RECITALS OF THE COMPANY
The Company has duly authorized the creation of an issue of Senior
Convertible Notes due 2032 (collectively, the "Securities" and each,
individually, a "Security") having the terms, tenor, amount and other provisions
hereinafter set forth, and, to provide therefor, the Company has duly authorized
the execution and delivery of this Indenture.
All things necessary to make the Securities, when the Securities are duly
executed by the Company and authenticated and delivered hereunder and duly
issued by the Company, the valid obligations of the Company, and to make this
Indenture a valid and binding agreement of the Company, in accordance with their
and its terms, have been done.
NOW, THEREFORE, THIS INDENTURE WITNESSETH:
For and in consideration of the premises and the purchase of the Securities
by the Holders thereof, it is mutually covenanted and agreed, for the equal and
proportionate benefit of all Holders of the Securities, as follows:
ARTICLE 1
DEFINITIONS AND INCORPORATION BY REFERENCE
SECTION 1.01 Definitions.
"144A Global Security" means a permanent Global Security in the form of the
Security attached hereto as Exhibit A-1, and that is deposited with and
registered in the name of the Depositary, representing Securities sold in
reliance on Rule 144A under the Securities Act.
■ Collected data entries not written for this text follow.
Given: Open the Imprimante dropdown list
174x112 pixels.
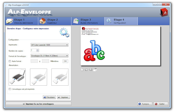Looking at the screenshot, I should pos(50,45).
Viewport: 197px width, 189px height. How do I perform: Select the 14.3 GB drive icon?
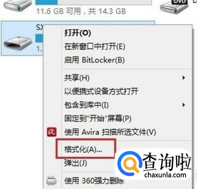(x=18, y=5)
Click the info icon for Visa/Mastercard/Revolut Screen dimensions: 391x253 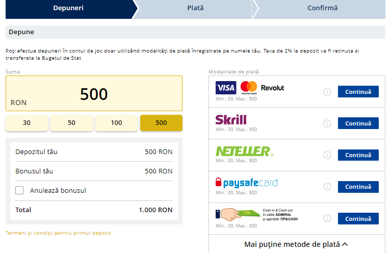(x=327, y=92)
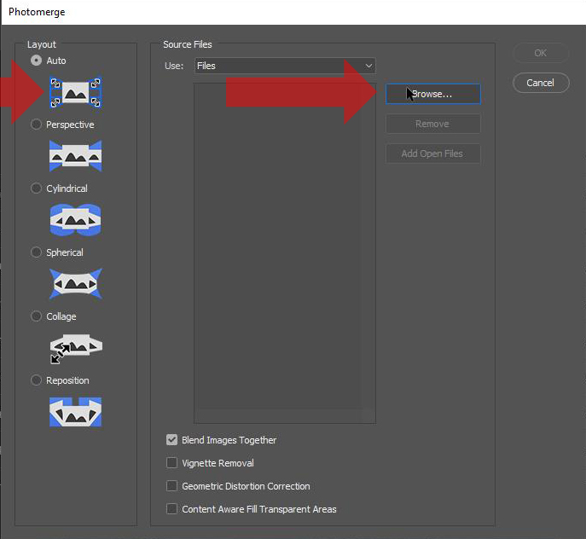
Task: Enable Content Aware Fill Transparent Areas
Action: coord(172,509)
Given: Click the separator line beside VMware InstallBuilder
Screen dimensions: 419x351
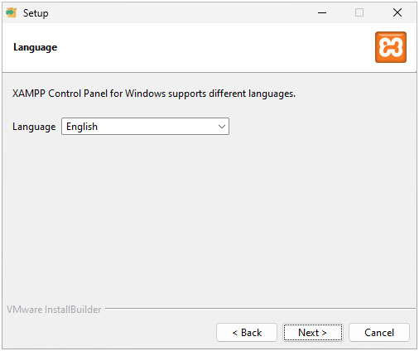Looking at the screenshot, I should tap(260, 309).
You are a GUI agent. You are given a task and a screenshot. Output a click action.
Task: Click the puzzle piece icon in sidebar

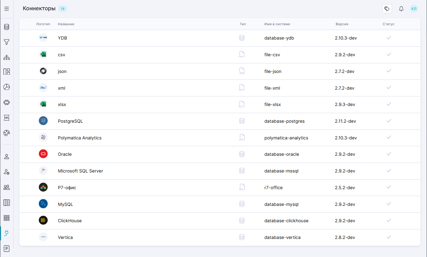tap(6, 102)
"Affiliate" of any specified person means any other person directly or
indirectly controlling or controlled by or under direct or indirect common
control with such specified person. For the purposes of this definition,
"control" when used with respect to any specified person means the power to
direct or cause the direction of the management and policies of such person,
directly or indirectly, whether through the ownership of voting securities, by
contract or otherwise; and the terms "controlling" and "controlled" have
meanings correlative to the foregoing.
"Applicable Procedures" means, with respect to any transfer or transaction
involving a Global Security or beneficial interest therein, the rules and
procedures of the Depositary for such Security, in each case to the extent
applicable to such transaction and as in effect from time to time.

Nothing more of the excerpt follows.